» **出典資料**:

┌──

資料3 国際協力推進会議(第4回)にて議論頂きたい論点例

1.東南アジア

(前提)

 東南アジアは世界が注目する成長地域であり、地理的近接性もあり、日本にとってはまさに生命線。過去のODA事業・民間事業・大学交流等を通じて、日本と東南アジア諸国との間には様々な関係が構築されている。しかし、従来はそれが個別の取組に留(とど)まっており、東南アジア諸国に対する日本の潜在的プレゼンスはかなり高いと考えられる。
 中・韓も台頭する中、オールジャパンの力の結集により、いかにASEANとの関係を維持・強化していけるか。(また、中・韓も含めた望むべきASEANとの関係の在り方とは?)


【論点】

○工学系高等教育人材の育成・活用を、オールジャパンでいかに戦略的に実施できるか
(1)とりわけ、企業が果たすべき、また果たしうる役割とは何か
※奨学金、寄附講座、インターンシップ受入れ
  →これらをいかに国際協力事業と連携させ、相乗効果を高められるか
   企業側のメリットが大きい形で行うには?
※産学協同研究
  →企業側にとってのニーズとは?(特にポテンシャルのある分野等) 
(2)当該分野の人材育成に従事する人材(「篤志家」)をいかに確保するか
※大学が組織的に後押しできる体制、教員自身が派遣を希望できる体制の構築
 ・国際協力事業を教員の業績として評価する枠組み
 ・代替教員確保の合理化(例:大学を超えた教員融通。教員定数の柔軟化)
  ・大学による国際協力への参画がより評価されるように(交付金「特別経費」の審査における優遇等)
※若手人材の海外派遣後のキャリアをいかに支援できるか
 ・教員採用時における海外業務経験や語学能力の重視
(3)東南アジア側の負担をより多く求める協力の枠組みは?
※円借款のより戦略的な活用(留学生受入れ等)
※現地(特に産業界)のニーズに対応する人材育成プログラム
※現地(特に産業界)のニーズに対応する共同研究の実施
→先方側による予算配置
(4)(より具体的に)目指すべき「ODA後」のSEED-Netの在り方とは?

└──

» **演習課題 1**:
本資料について、次の問いに答えてください。
(a) 前提の部分では、東南アジアは日本にとって何であると述べられていますか。
(b) 「代替教員確保の合理化」の例として挙げられているものは何ですか。
(c) 「円借款のより戦略的な活用」に括弧書きで添えられている例は何ですか。
» **演習課題 2**: 本資料の【論点】の下に、(1)から始まる番号付きで掲げられている項目をすべて書き出してください。
この後に続く行は、本資料とは別個の素材です。

» **データセット内容**:

┌──

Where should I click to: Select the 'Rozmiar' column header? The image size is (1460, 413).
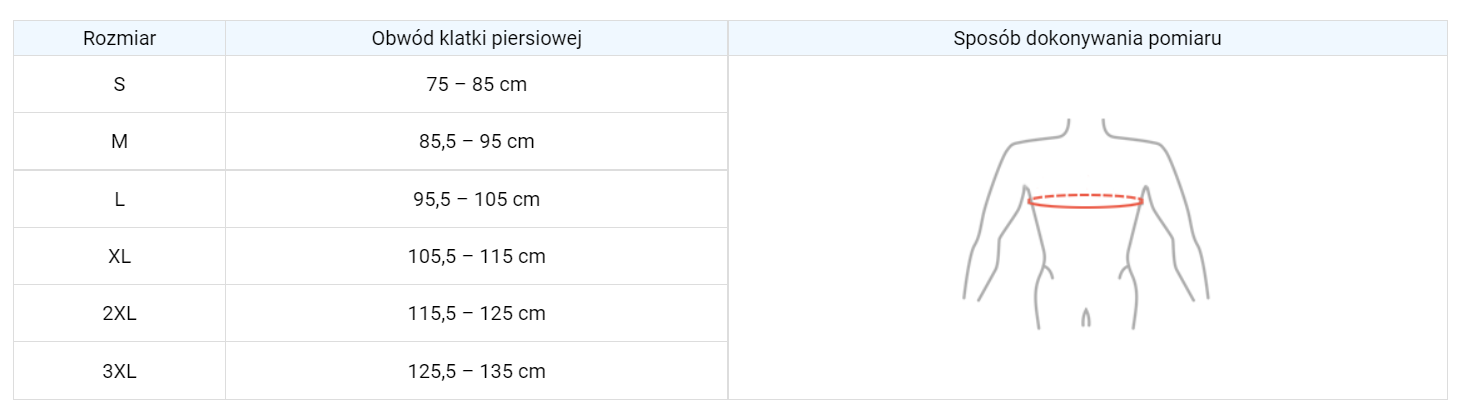point(119,39)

└──

» **期待される出力 1**:
(a) まさに生命線であると述べられています。
(b) 大学を超えた教員融通と、教員定数の柔軟化です。
(c) 留学生受入れです。

» **期待される出力 2**:
(1) とりわけ、企業が果たすべき、また果たしうる役割とは何か
(2) 当該分野の人材育成に従事する人材(「篤志家」)をいかに確保するか
(3) 東南アジア側の負担をより多く求める協力の枠組みは?
(4) (より具体的に)目指すべき「ODA後」のSEED-Netの在り方とは?